ABOUT THIS TASK: Nothing but the lines from the first line of the records below to the line holding "The width and" belongs in the answer, copied exactly and without pictures.
-.-.-
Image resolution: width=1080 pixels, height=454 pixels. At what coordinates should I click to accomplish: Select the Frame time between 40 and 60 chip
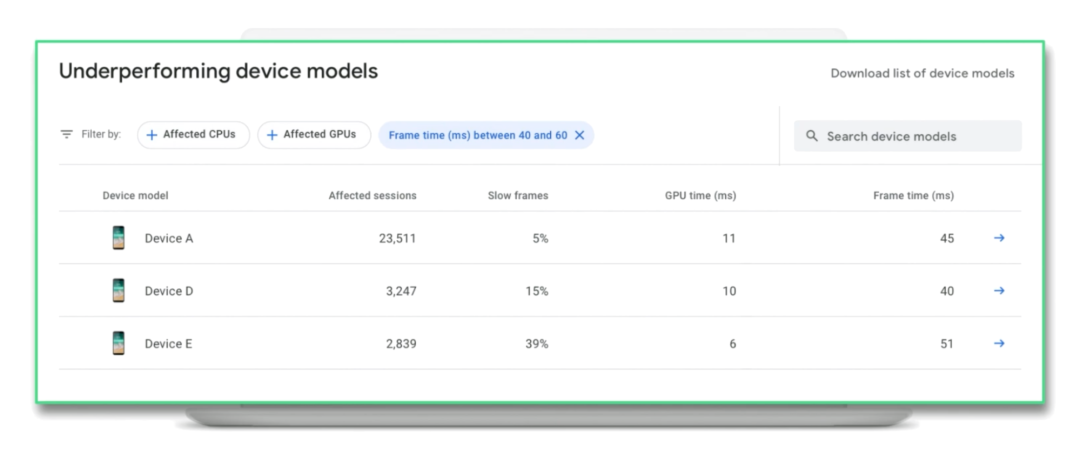point(477,135)
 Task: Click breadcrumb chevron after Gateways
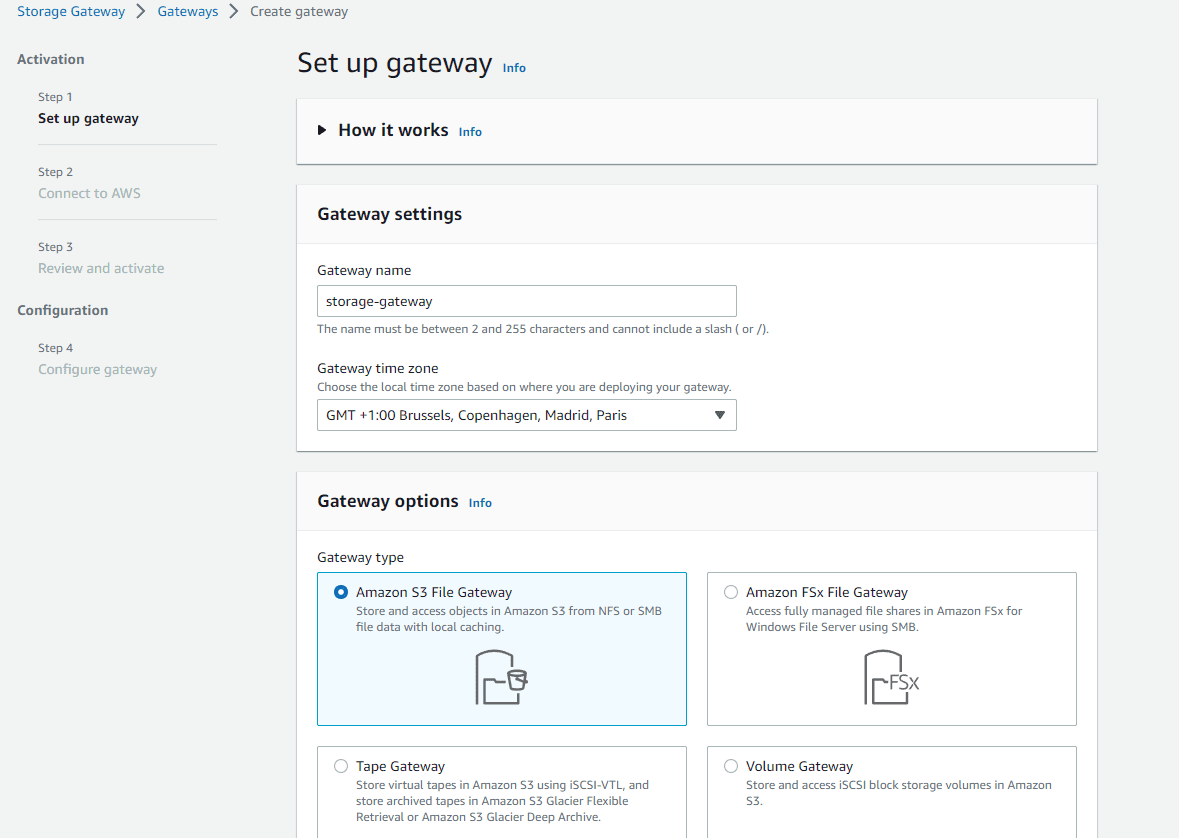(234, 12)
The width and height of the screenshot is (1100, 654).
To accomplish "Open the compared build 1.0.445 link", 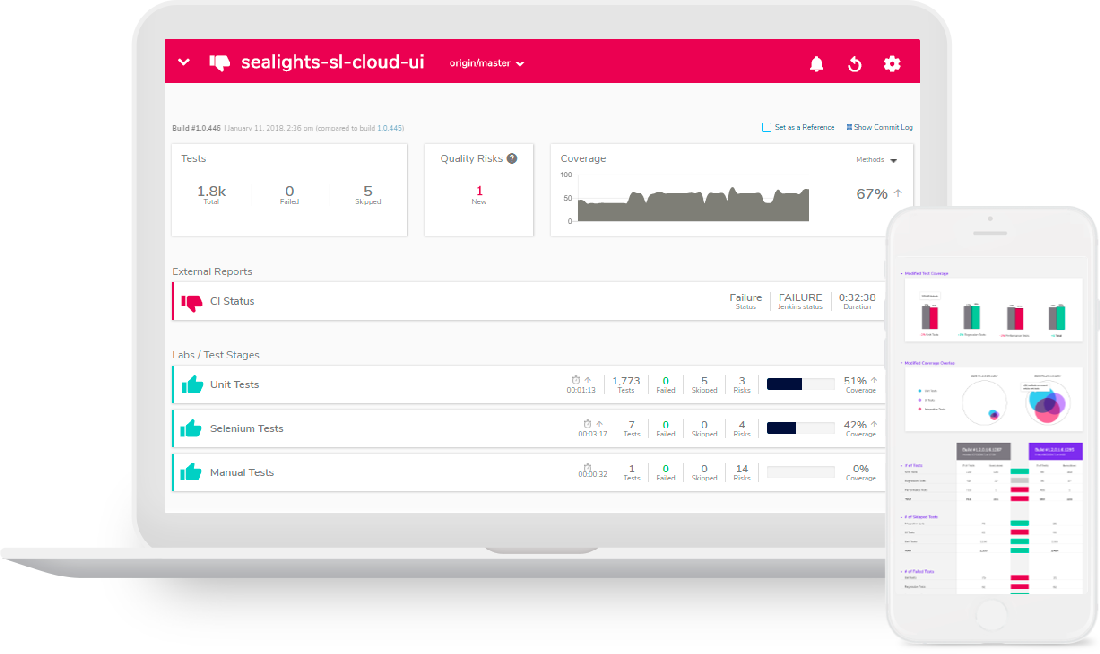I will tap(389, 128).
-.-.-
RESULT:
Image resolution: width=1080 pixels, height=454 pixels. At what coordinates should I click to accomplish: Select the Frame time between 40 and 60 chip
point(477,135)
 Task: Click breadcrumb chevron after Gateways
(234, 12)
The width and height of the screenshot is (1100, 654).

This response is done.